• WHAT YOU ARE ASKED TO DO
Copy every line of the records below, keeping each character unchanged.

• STORED ROWS
↓↓↓

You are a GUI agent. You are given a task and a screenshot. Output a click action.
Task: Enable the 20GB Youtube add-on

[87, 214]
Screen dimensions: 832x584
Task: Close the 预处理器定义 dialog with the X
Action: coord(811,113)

↑↑↑

• WRITTEN ANSWER
You are a GUI agent. You are given a task and a screenshot. Output a click action.
Task: Enable the 20GB Youtube add-on

[87, 214]
Screen dimensions: 832x584
Task: Close the 预处理器定义 dialog with the X
Action: coord(811,113)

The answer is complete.